El aire del museo de Auckland es un corsé que le aprieta a Betty en las costillas. Rodeada de pliegos botánicos y fósiles, aguarda un futuro que remolonea y que, oh, lugar común, imagina en forma masculina. No anda desencaminada, porque al fin y al cabo Betty no es todavía el personaje excepcional que esta historia también espera. No es ese modelo de mujer fundadora, una de esas especies que rehúye empecinadamente la sombra. Betty, que ha leído a Shakespeare, se aplica con ironía un pasaje de Enrique IV: “Obra en nuestro poder la semilla del helecho, y somos invisibles al caminar”. Ella podría explicarle a cualquiera el contexto folclórico de estos versos. Sí, quizás los saque a relucir en la próxima visita. De esa forma los niños no olvidarán que los helechos no tienen flores porque surgieron mucho antes de que la naturaleza se inventara esa despampanante trampa erótica. Les contará que se reproducen de un modo tan sigiloso que, en los tiempos en que la ciencia aún no había suplantado a la leyenda, se creía que sus semillas invisibles otorgaban el don de la invisibilidad. Después dirá que los helechos no tienen semillas sino otra cosa y, mientras lo diga, sentirá en la boca un sabor amargo, como de masticar helechos, recordando al profesor Holloway. Él la inició en esos secretos. Betty siempre estuvo medio escondida, pero dejar de verle, en su clase, en su iglesia, fue como tragarse esporas. Ahora se pregunta si llegará algún otro que sepa verla.
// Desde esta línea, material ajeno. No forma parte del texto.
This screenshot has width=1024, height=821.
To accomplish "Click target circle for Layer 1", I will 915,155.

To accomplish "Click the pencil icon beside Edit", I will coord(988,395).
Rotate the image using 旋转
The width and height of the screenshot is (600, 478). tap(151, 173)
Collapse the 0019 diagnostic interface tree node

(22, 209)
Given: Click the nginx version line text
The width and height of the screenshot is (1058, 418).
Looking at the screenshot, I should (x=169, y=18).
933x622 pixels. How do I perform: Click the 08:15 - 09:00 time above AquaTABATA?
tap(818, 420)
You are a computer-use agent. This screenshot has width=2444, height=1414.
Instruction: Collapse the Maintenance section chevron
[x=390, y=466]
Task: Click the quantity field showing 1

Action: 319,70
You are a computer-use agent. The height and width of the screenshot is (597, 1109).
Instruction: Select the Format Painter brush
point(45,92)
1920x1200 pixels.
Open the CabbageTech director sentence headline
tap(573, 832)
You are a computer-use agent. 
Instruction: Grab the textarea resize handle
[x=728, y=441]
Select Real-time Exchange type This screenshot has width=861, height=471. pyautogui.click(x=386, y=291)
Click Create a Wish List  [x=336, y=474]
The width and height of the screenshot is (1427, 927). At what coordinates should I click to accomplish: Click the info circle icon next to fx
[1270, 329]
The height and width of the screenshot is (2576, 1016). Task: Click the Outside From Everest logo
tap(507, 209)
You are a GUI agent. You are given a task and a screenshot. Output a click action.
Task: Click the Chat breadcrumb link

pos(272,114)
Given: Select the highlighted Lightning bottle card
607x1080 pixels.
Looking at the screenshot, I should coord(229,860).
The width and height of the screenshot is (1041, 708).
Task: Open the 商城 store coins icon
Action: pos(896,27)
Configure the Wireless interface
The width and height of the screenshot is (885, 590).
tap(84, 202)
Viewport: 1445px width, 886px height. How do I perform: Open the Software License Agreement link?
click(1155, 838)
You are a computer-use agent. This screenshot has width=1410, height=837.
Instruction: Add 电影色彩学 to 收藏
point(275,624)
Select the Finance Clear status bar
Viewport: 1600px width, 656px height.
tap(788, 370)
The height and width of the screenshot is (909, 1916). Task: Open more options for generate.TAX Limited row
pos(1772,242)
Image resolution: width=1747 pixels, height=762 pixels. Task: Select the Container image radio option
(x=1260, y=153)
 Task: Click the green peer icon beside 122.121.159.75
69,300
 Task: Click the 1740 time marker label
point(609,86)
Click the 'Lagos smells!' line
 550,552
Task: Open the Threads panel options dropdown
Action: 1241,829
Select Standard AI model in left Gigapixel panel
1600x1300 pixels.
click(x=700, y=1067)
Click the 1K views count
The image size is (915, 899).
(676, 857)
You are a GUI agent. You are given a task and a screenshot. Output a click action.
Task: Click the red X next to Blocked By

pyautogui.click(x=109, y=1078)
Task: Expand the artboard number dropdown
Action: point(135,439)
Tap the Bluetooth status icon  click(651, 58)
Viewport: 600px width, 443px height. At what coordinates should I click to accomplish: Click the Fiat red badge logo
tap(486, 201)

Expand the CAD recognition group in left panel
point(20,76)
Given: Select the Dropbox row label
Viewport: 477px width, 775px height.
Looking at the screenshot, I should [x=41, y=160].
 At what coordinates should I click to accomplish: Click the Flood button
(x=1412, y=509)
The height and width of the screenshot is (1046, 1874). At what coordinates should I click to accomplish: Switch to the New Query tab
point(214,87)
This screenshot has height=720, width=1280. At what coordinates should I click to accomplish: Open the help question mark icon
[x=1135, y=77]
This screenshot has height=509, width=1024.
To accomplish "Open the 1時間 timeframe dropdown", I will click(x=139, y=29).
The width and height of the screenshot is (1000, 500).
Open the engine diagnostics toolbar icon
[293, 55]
Llegará; pronto, Betty, te verá y marcará tu rumbo igual que Holloway, y con esos dos rumbos ajenos, los helechos, la compañía, construirás tu historia única. Pero el futuro es todavía una perturbación leve que se va gestando en otros lugares del planeta.

En Montecassino, por ejemplo. O yendo hacia atrás, y permitiendo que el futuro se aparee con el pasado, en Quetta. Démosle nombre y forma al futuro. Se llama Geoffrey Allen y el cuerpo que en la juventud fue atlético empieza ya a forzar las costuras. Geoffrey come y bebe, viaja y se infla de mundo. La guerra ha hecho de él un hombre distinto. Un lugar común, cierto, pero que funciona a la hora de apuntalar biografías. Geoffrey Allen, oficial de la RAF, se enamoró en plena batalla de Montecassino del resto de las criaturas del aire. Él ya conocía de antes el paisaje de la destrucción. No en vano en 1935 había sobrevolado y fotografiado las ruinas de la ciudad pakistaní de Quetta, arrasada por un seísmo. Todas las ruinas se parecen. En Italia, diez años después, los bombarderos rugían, estallaban obuses, los hombres cantaban a gritos intentando en vano espantar la muerte. Pero tras una explosión que lo dejó momentáneamento sordo, lo primero que escuchó Geoffrey fue un ruiseñor. Solamente eso. Todos construimos leyendas más o menos fundadas a la hora de contar nuestra vida, y esa de Geoffrey tal vez suene demasiado sentimental para resultar creíble. Pero tras la guerra, los pájaros se introdujeron para siempre en su relato y ya nunca más salieron de su vida.

Geoffrey bajará para siempre del avión e intentará volver a captar con su cámara de fotos aquel momento decisivo, el trino ajeno al brutal ruido humano, la continuidad y el clamor de la naturaleza. Grande, gordo, juerguista, de carcajada fuerte y pasos pesados, sabrá ser lo bastante sigiloso como para escrutar a los pájaros. Y sabrá entonces, cómo no, ver a Betty.


De la época en que sobrevolaba Quetta, calculo.